Uh oh… you ate all the cookies, all the chips, and the pizza box is empty…and you feel gross and ashamed. What do you do afterwards? How can you avoid feeling guilty?
First, there's a difference between overeating and binge eating. This article is geared towards those who overeat. While these strategies can help everyone, seek professional help if you suspect that you might have BED. I’ll talk a bit about the difference between them, and what you can to feel fabulous! But here’s a hint- its all about intuitive, or mindful, eating.
What is a Binge?
A binge is eating an excessive amount of food in a short amount of time. Unusually large amounts of food, that is. During a binge, you don’t feel in control and you want to hide the behavior: you feel ashamed. If it continues for over 3 months, you may qualify for a diagnosis of Binge Eating Disorder. It is characterized by:
- Recurring episodes of eating large quantities of food: often very quickly and usually to the point of discomfort
- A feeling of a loss of control during the binge
- Feelings of shame or guilt afterwards
- Not regularly purging
Binge Eating Disorder (BED) is a severe, life-threatening, and treatable eating disorder.
How Is Overeating Different?
Overeating can be distressing, but it is much less severe than Binge Eating Disorder. There are many degrees of severity to this overeating-type behavior. Here’s some clarity.
Overeating is eating more than you might usually eat at a time, but not an absurdly large amount. For example, eating an extra scoop of rice may be overeating, while eating an entire rice cooker pot full of rice would be binging. You might eat a little extra because it is delicious, your belly might feel a bit stretched and uncomfortable, But you are still in control.
What Do You Do After You Overeat?
Ready to learn what to do after a binge or overeating? Basically, it is a three-step process.
STEP 1: IDENTIFY THE WHY
People overeat for two main reasons: they have severely restrictive food rules and/or they’re not eating enough. Or…both.
Not eating enough
Fuel is not optional. Just like your car really can’t function without gas, your body cannot function without food and hydration. If you’re eating less than you need, your body will tell you… with hunger. But if you ignore it, your body will get more creative with irresistible cravings and reduced inhibitions.

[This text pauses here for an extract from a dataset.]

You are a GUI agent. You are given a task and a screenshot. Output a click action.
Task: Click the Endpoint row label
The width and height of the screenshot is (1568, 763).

Too many restrictive rules
Do you have a running list of which foods are “good” or “bad?” Do you have a long list of special requests when ordering your usual meals at a restaurant? There is so much that you can micromanage, but just don’t. Having restrictive rules sets you up for feeling resentful…and your next binge.
STEP 2: REFLECT ON THE EXPERIENCE
Hunger is just a signal that our body needs something. If you feel hungry, or craving for something, it is important to think about why. Were you missing protein, vegetables, adequate carbs, or even water earlier in the day?
Your feelings of hunger are 100% valid. So why do you have them?
Reflect with curiosity, not judgement. Learn about yourself, how you respond and react to different situations, and you will gain more feelings of control in these situations over time.
STEP 3: MOVE ON AND LET GO
No matter what you discover about yourself, forgive yourself, and move on. The next meal is a fresh start, the next snack is a chance to try again. That’s it! Use what you learned to make better choices, and have a more comfortable outcome.
Give yourself a pat on the back for reflecting on your data about your recent experiences. Keep the information that was useful and let the rest go.
Can You Stop Mid-Episode?
The simple answer: yes you can. What if you’re practicing these new skills and find yourself feeling out of control? Definitely try to stop:
- Ask yourself… How does the food taste?
- Think about the why, and try to reflect
- Don’t be upset if you can’t stop this time.
The minute you stop yourself, you become stronger and more capable to stop yourself again and again.
The first question will take you off of autopilot, and from here you can start thinking about your actions. You’ll also get to understand if you want to continue eating, or if you’re really ready to stop. You can be in control. With the right tools and support, practice AND patience, you can build new patterns that help you to feel great.